Title: CLOP: Confident Local Optimization for Noisy Black-Box Parameter Tuning
Abstract: Artificial intelligence in games often leads to the problem of parameter tuning. Some heuristics may have coefficients, and they should be tuned to maximize the win rate of the program. A possible approach consists in building local quadratic models of the win rate as a function of program parameters. Many local regression algorithms have already been proposed for this task, but they are usually not robust enough to deal automatically and efficiently with very noisy outputs and non-negative Hessians. The CLOP principle, which stands for Confident Local OPtimization, is a new approach to local regression that overcomes all these problems in a simple and efficient way. It consists in discarding samples whose estimated value is confidently inferior to the mean of all samples. Experiments demonstrate that, when the function to be optimized is smooth, this method outperforms all other tested algorithms.
It makes no miracle: you'll have to play a lot of games to get really good parameters. But it is certainly much more efficient than any manual method you could use with bayeselo. It is also more efficient than any other algorithm I am aware of.
Compared to the old version of QLR, I solved all the unstability problems. I do not have a mathematical proof of convergence, but I am convinced it always work well, unless the maximum is at a discontinuity, which never happens in practice.
Comments and questions are welcome.
Rémi
Hi Remi, from the read me below, I can not find the dummy.exe file from the CLOP-0.08.tar.bz2? Is there any CLOP compilaton for windows? Thanks.
Windows & Mac
-------------
Get the Qt SDK. Project files in programs/clop/compqt/* can be opened in Qt
Creator and compiled.
Optimizing a program with CLOP
==============================
First step: connection script
-----------------------------
The first step to connect a program to CLOP consists in writing a connection
script. A connection script takes parameter values as input, plays one game,
and returns the game outcome as output. For more information, run "Dummy.exe"

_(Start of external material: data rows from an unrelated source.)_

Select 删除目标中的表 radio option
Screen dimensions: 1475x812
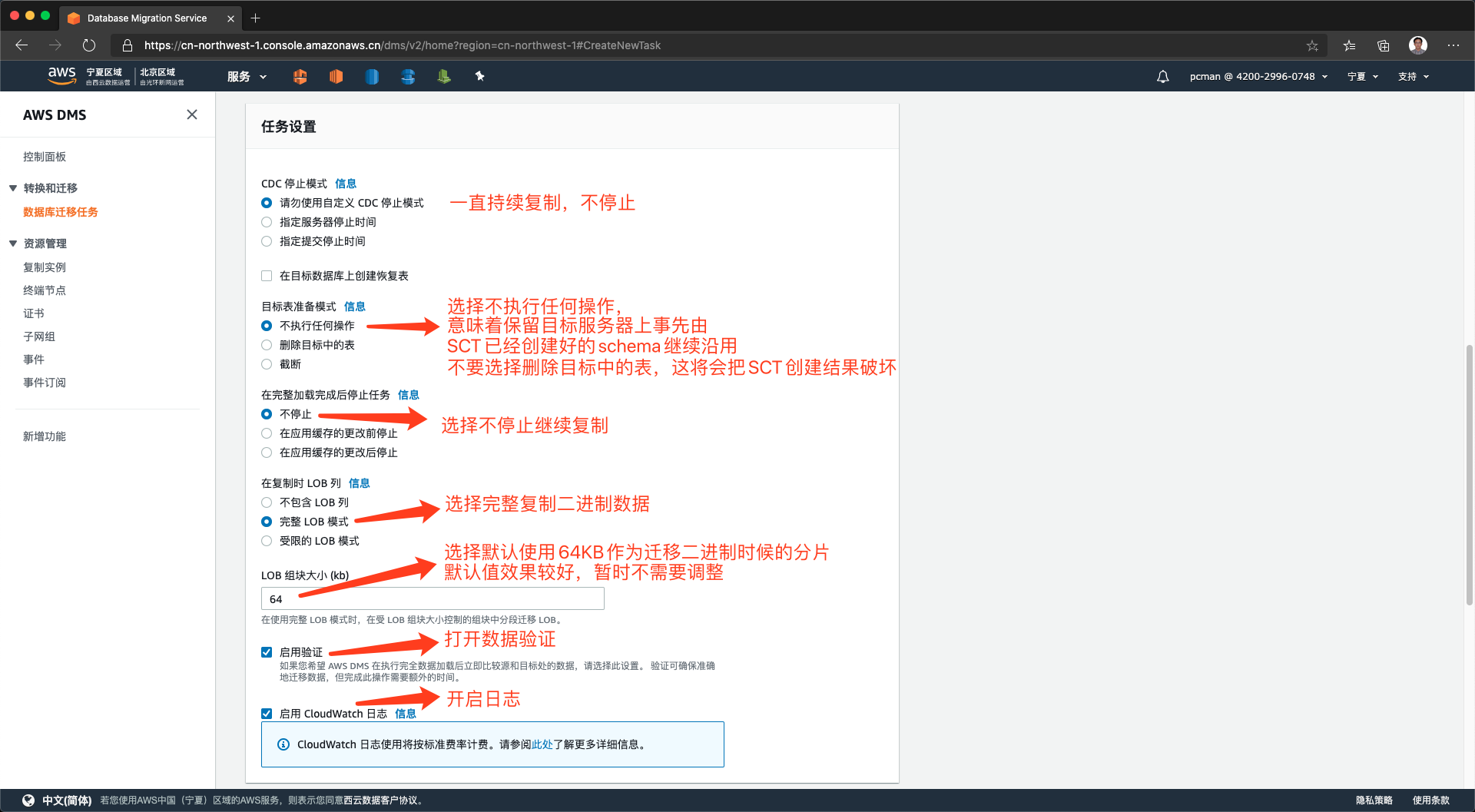(x=267, y=345)
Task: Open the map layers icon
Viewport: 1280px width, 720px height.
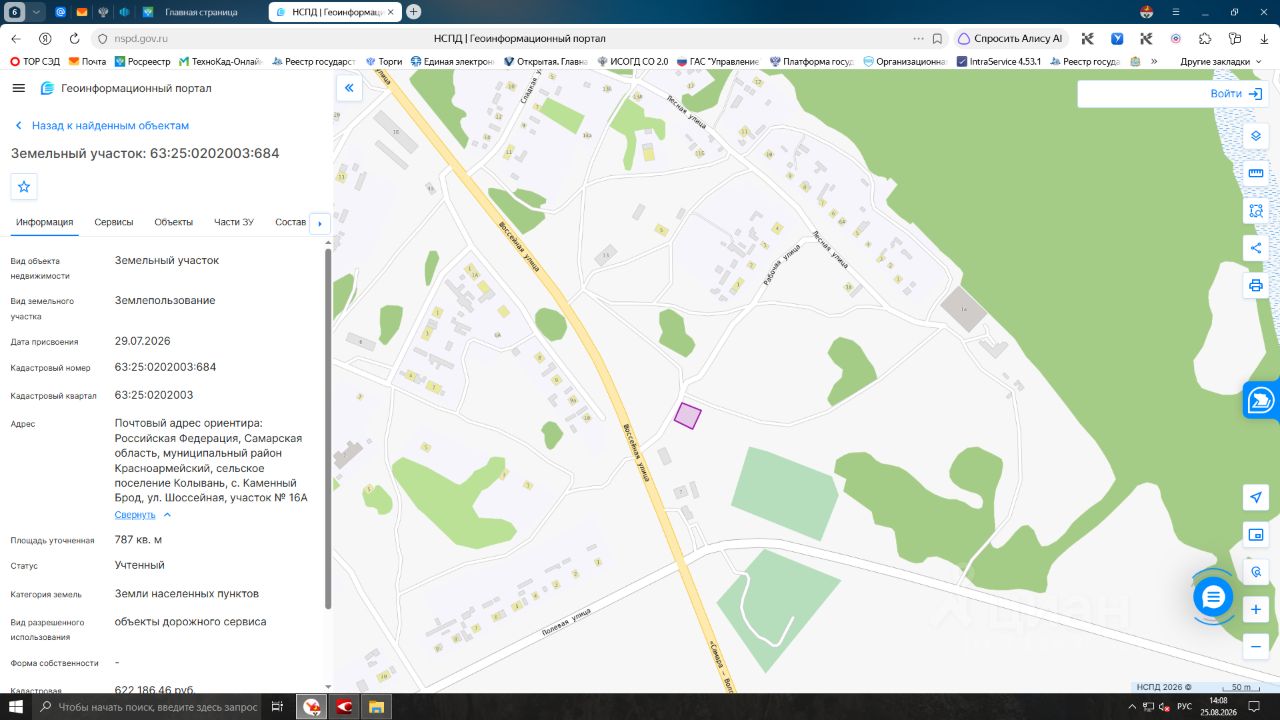Action: 1256,136
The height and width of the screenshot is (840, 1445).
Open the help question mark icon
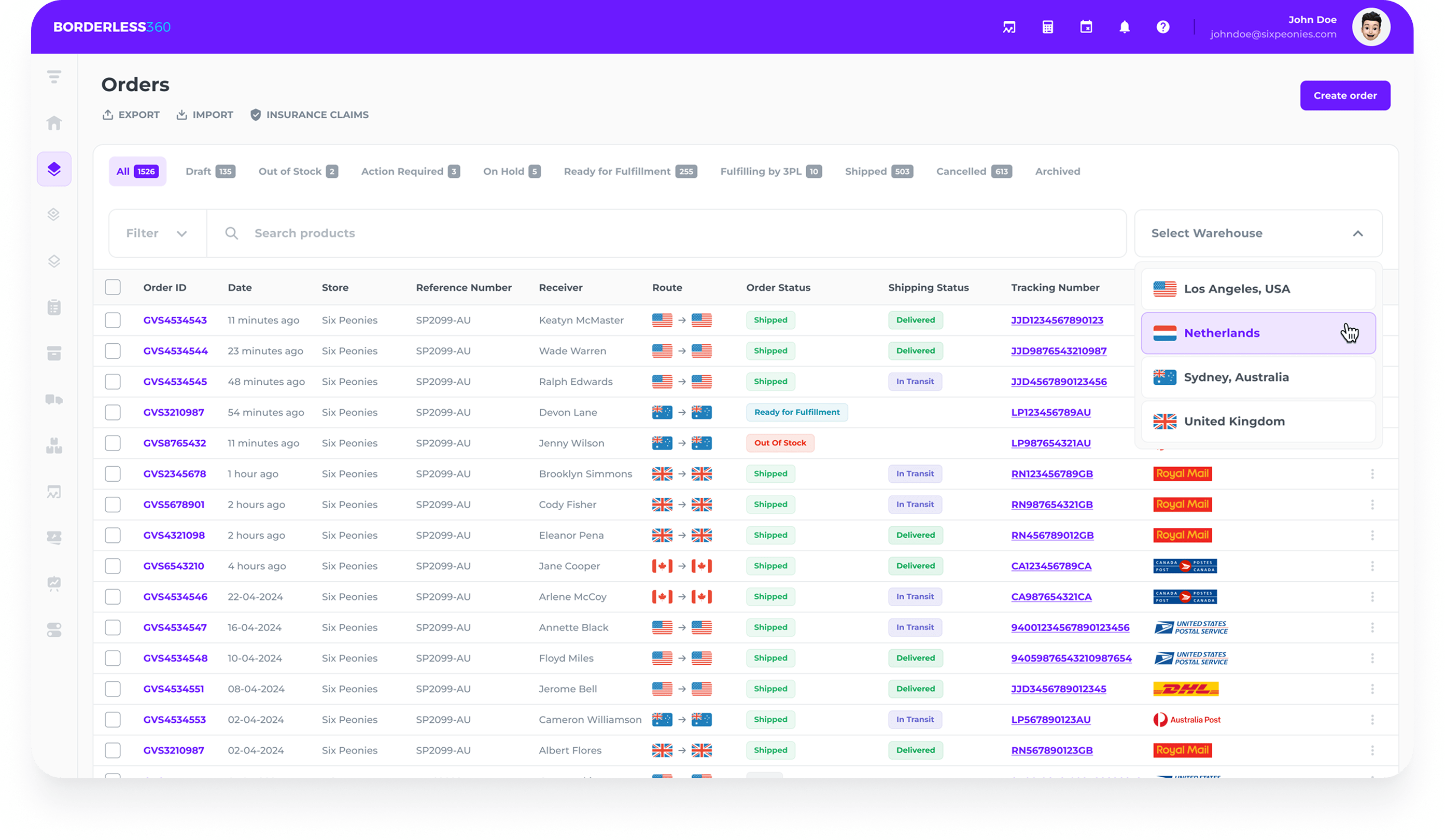1163,27
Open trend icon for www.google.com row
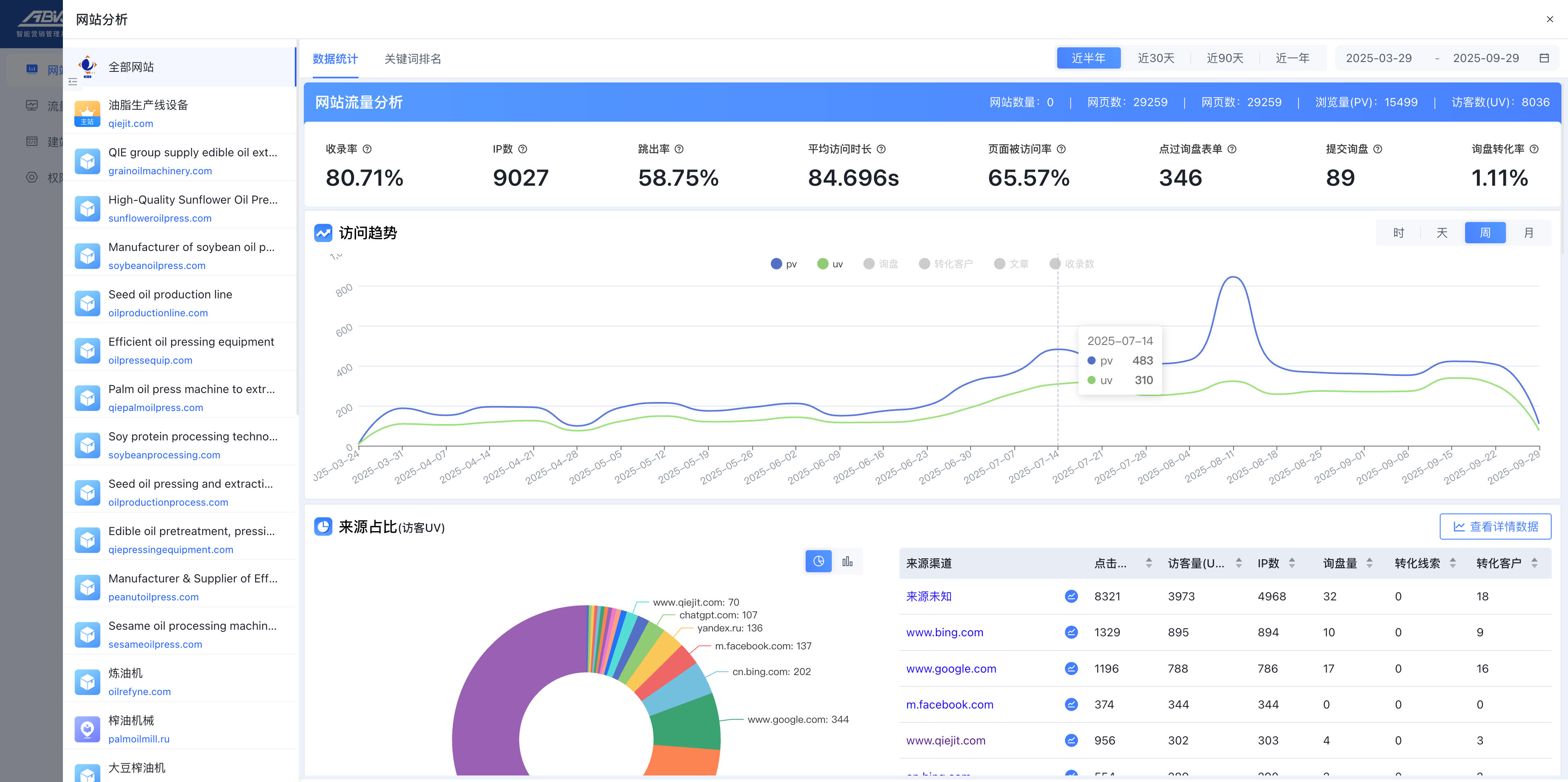Screen dimensions: 1568x782 click(1071, 669)
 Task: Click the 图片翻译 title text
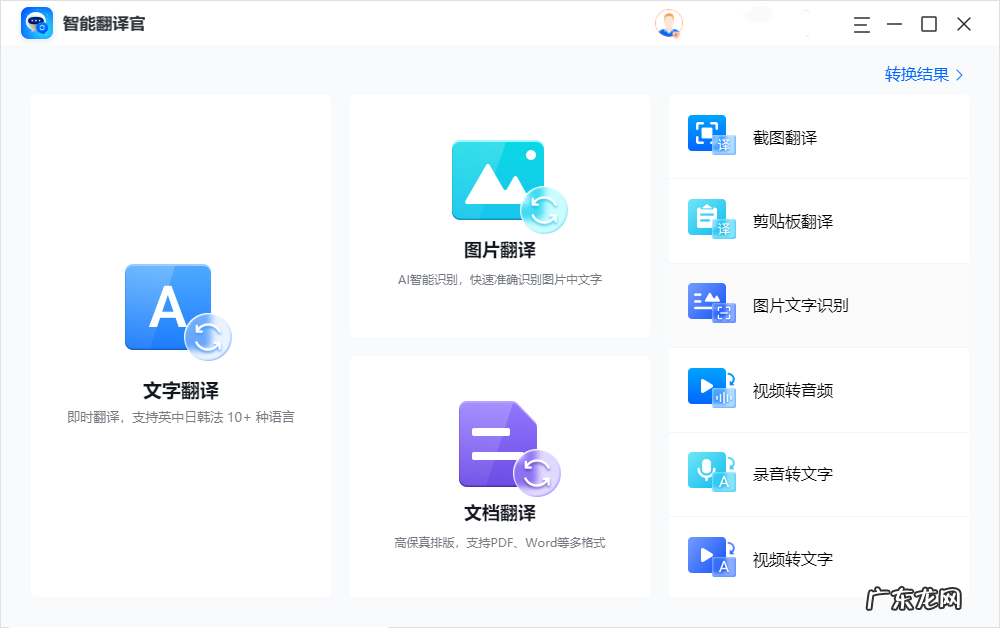500,250
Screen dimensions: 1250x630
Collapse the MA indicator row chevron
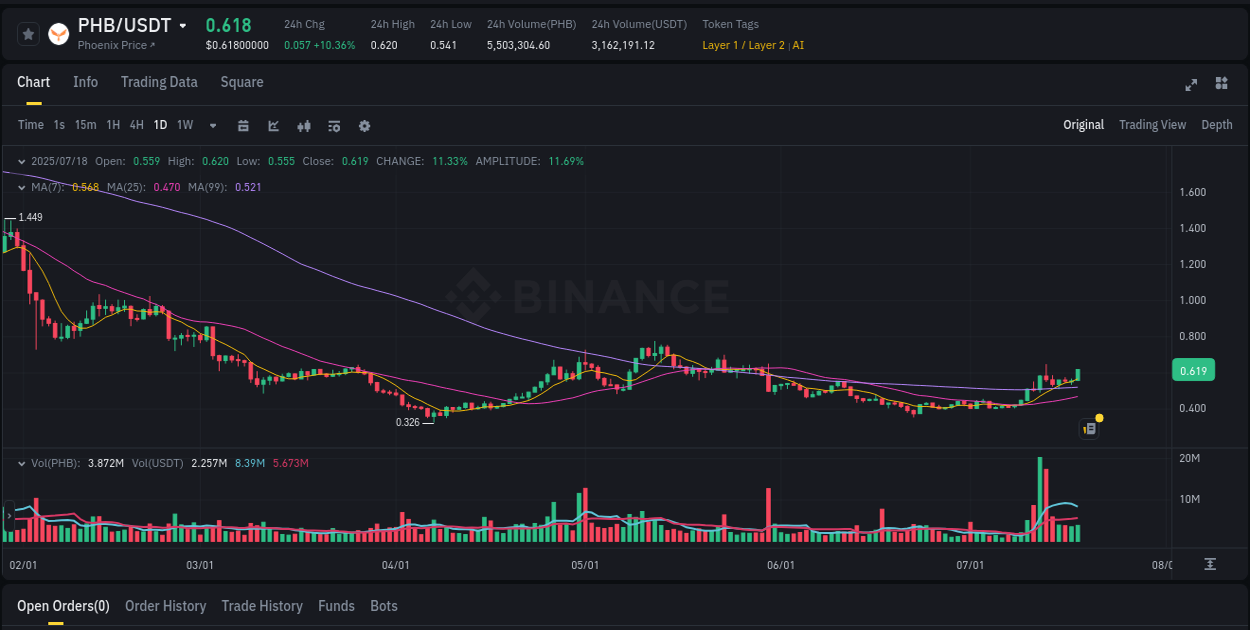coord(20,186)
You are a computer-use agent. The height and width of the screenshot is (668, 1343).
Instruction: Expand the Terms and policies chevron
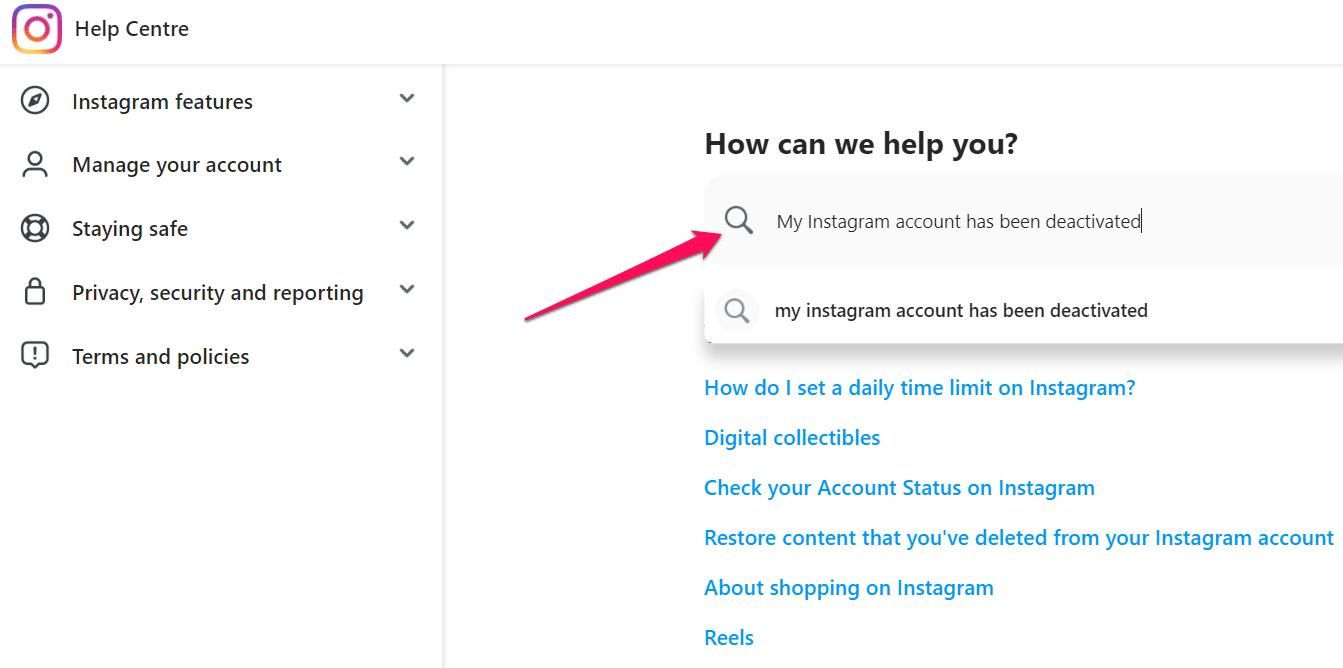click(407, 353)
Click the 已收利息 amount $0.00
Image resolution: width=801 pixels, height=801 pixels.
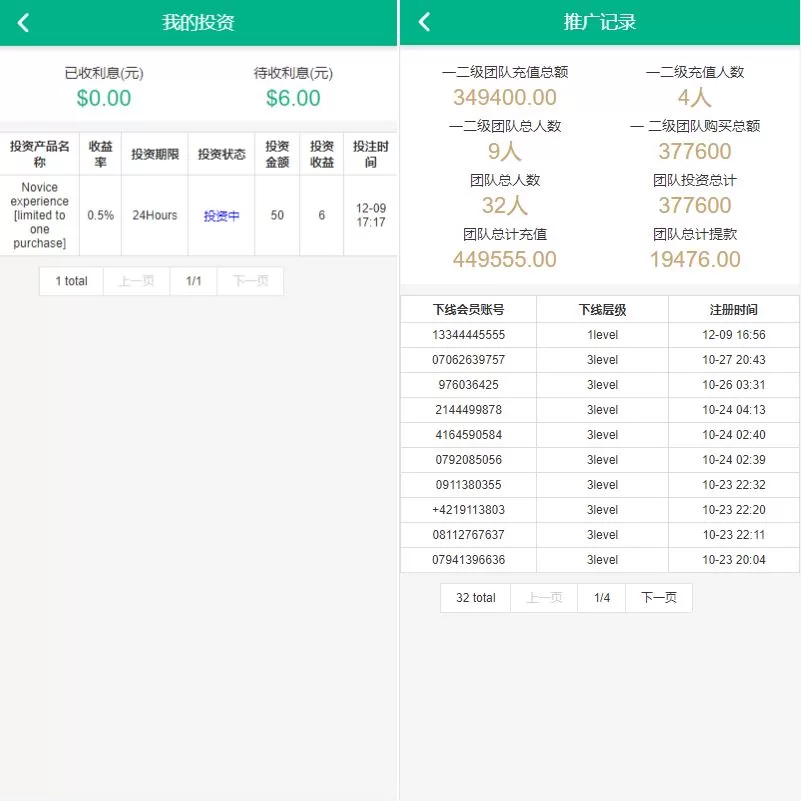click(x=104, y=98)
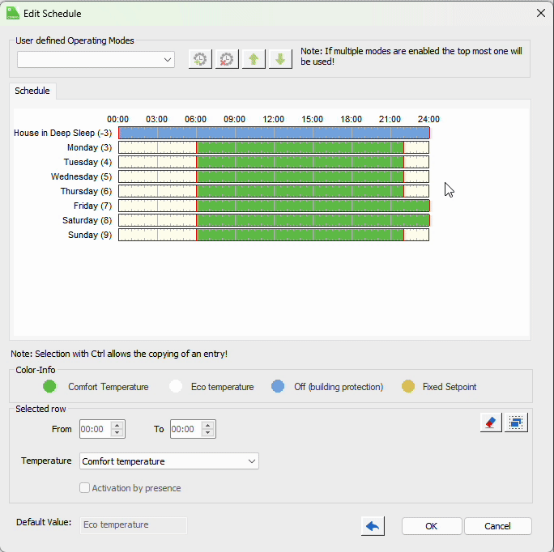Expand the Temperature dropdown
The width and height of the screenshot is (554, 552).
point(169,461)
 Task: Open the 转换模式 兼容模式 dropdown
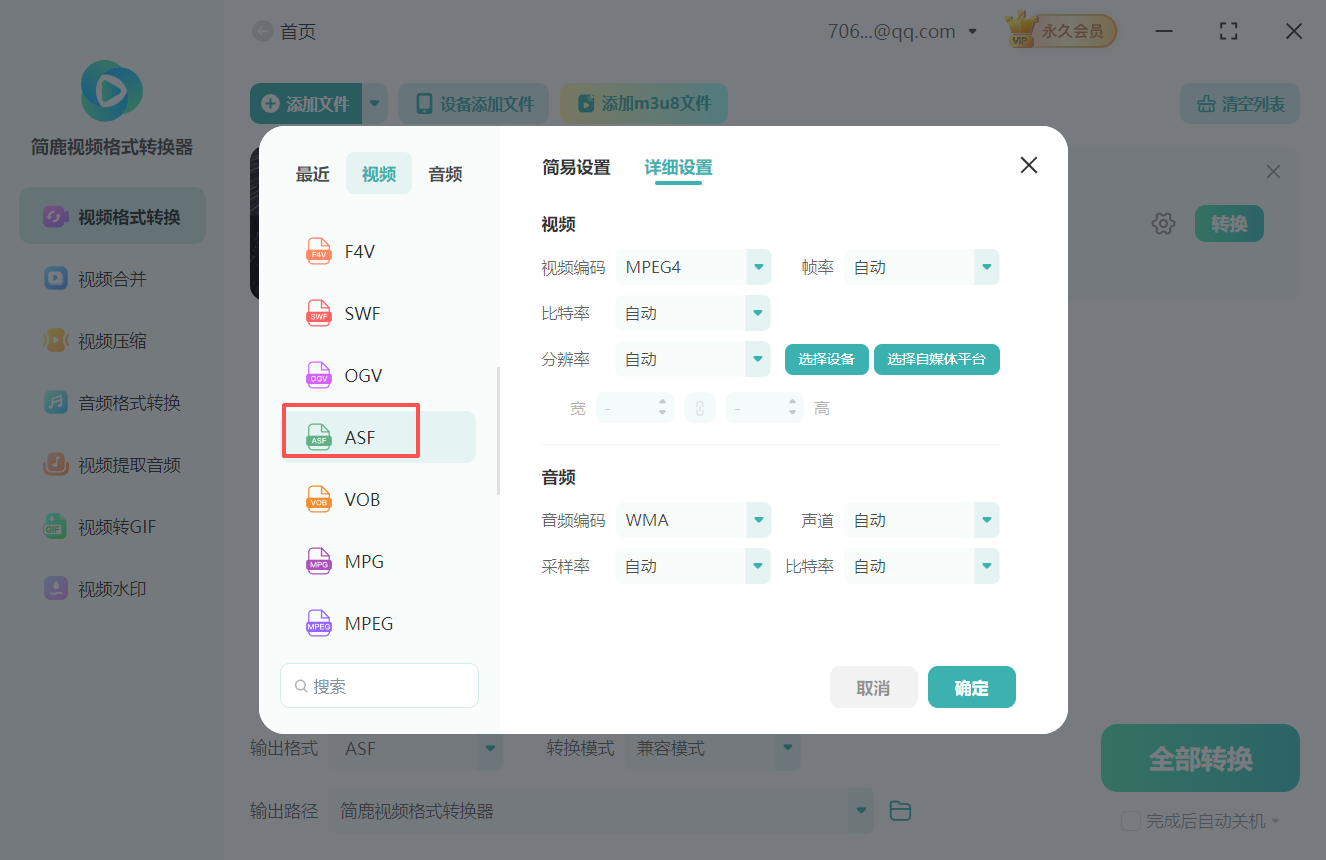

in the Windows distribution, or programs/clop/script/real/DummyScript.py in
Linux.
Ferdy wrote:
Hi Remi, from the read me below, I can not find the dummy.exe file from the CLOP-0.08.tar.bz2? Is there any CLOP compilaton for windows? Thanks.
I don't have easy access to a Windows machine, so I did not release the Windows binary, sorry. You'll have to compile everything from source.
Dummy.exe is produced by compiling that file:
CLOP-0.0.8/programs/clop/src/real/Dummy.c
MAX All Weighted
vp 23 win 171
vpr 96 draws 62
vb 52 losses 183
ve 51 games 416
vn 197 95% UCB 0.520105
vc 203 win rate 0.488152 0.869043
vr 462 95% LCB 0.427812
win rate 0.000388618
The win rate 0.488152 is under the All column, and we should look for it to improving and converge, is this correct?. There is also a win rate 0.869043 under the weighted column. What does this weighted win rate mean?
Also there is a win rate on the MAX tab : 0.000388618 which is very small. Why?
MAX All Weighted
vp 23 win 171
vpr 96 draws 62
vb 52 losses 183
ve 51 games 416
vn 197 95% UCB 0.520105
vc 203 win rate 0.488152 0.869043
vr 462 95% LCB 0.427812
win rate 0.000388618
The win rate 0.488152 is under the All column, and we should look for it to improving and converge, is this correct?. There is also a win rate 0.869043 under the weighted column. What does this weighted win rate mean?
Also there is a win rate on the MAX tab : 0.000388618 which is very small. Why?
416 games for tuning 7 parameters are not enough.
"All" column is the win rate over all games so far.
Weighted column is the win rate of samples multiplied by their weights.
Probably the regression is overfitting. I know the current version of CLOP has this problem, sometimes. I will improve it for next version.
If you wish to adjust the prior, on line 39 of src/real/CExperimentFromSettings.cpp, you can change:
pfq.SetPriorStrength(1e-3);
to
pfq.SetPriorStrength(1e-2);
or even
pfq.SetPriorStrength(1e-1);
This should solve the overfitting problem.